As a young person, Louisa May Alcott's books were stories I read over and over; then, Carolyn Keene was a favorite, with Nancy Drew. Later I would also enjoy Sylvia Plath, although "enjoy" is probably the wrong word.

Nowadays, I love Sue Miller, Jodi Picoult, Margaret Atwood, Anne Tyler, Margaret Drabble...and so many more!

Yay to the women writers everywhere! And to women the world over, for the trials we have come through and the victories we have won. Thanks for rousing us today with this beautiful tribute.

My Salon:

Trisha said...

To start off Women's History Month, I read Virginia Woolf's A Room of One's Own, a great read, very informative and insightful.

fredamans said...

Congrats to the winners!!

My women author faves are Maya Angelou and Margaret Atwood.

Esme said...

I think Harper Lee has written one of the best books ever. I cannot believe anyone tries to ban books. Some are garbage-but there is probably something to be learnt from all.

Susan Helene Gottfried said...

Oh, geez.
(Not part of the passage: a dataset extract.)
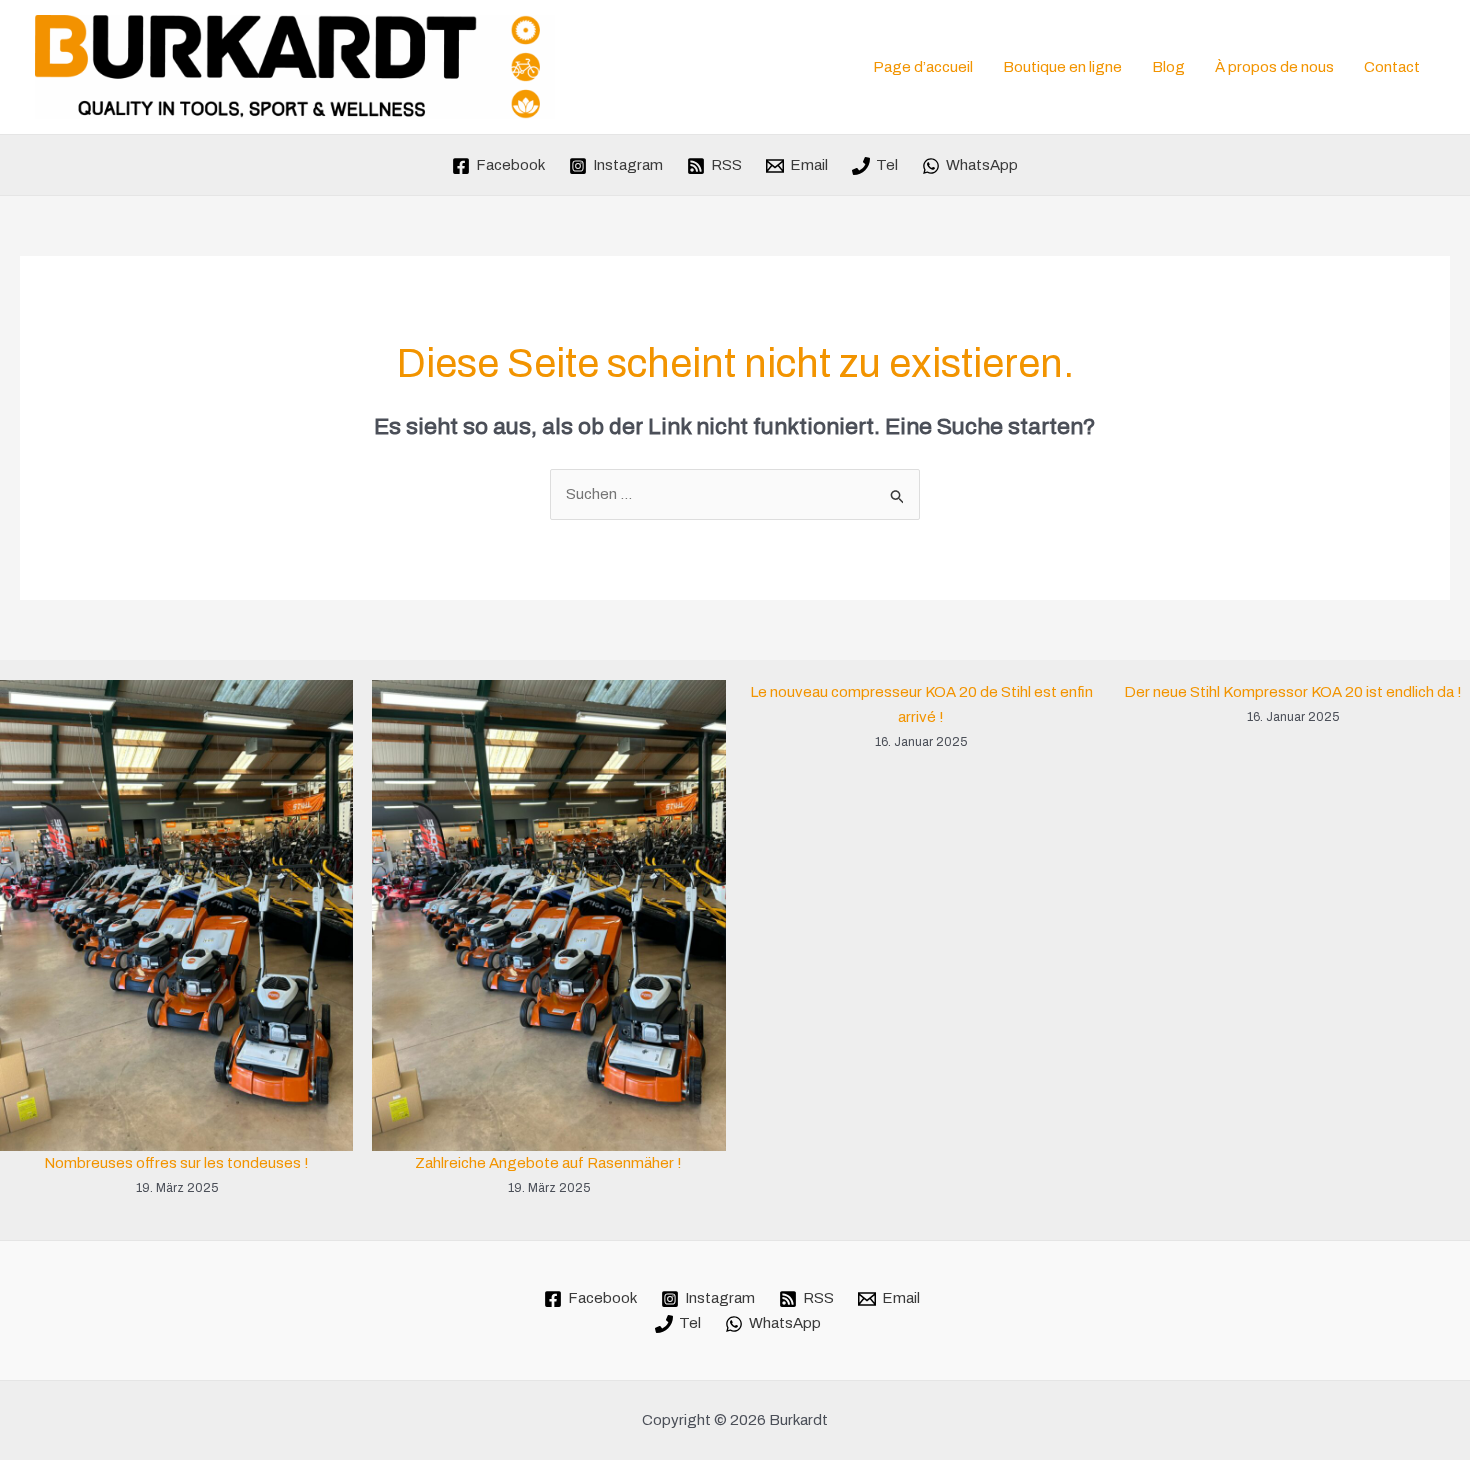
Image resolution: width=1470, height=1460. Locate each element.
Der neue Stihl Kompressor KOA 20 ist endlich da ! (1293, 692)
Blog (1168, 67)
I haven't read most of those classic women writers -- me, with not one but TWO degrees in English!

When we get into the more contemporary writers, I'm better. Good thing or you'd have to take my title of Book Lover away from me, I suspect.

Anonymous said...

Some of our finest contemporary and recent writers in English are women. Some of my favorites: Jane Gardam, who wrote OLD FILTH,for instance; Dara Horn, still very young and winner of two Jewish American Novel awards; two great mystery writers, Ruth Rendell and Elizabeth George; the just-deceased splendid award-winning Penelope Fitzgerald; Pat Barker.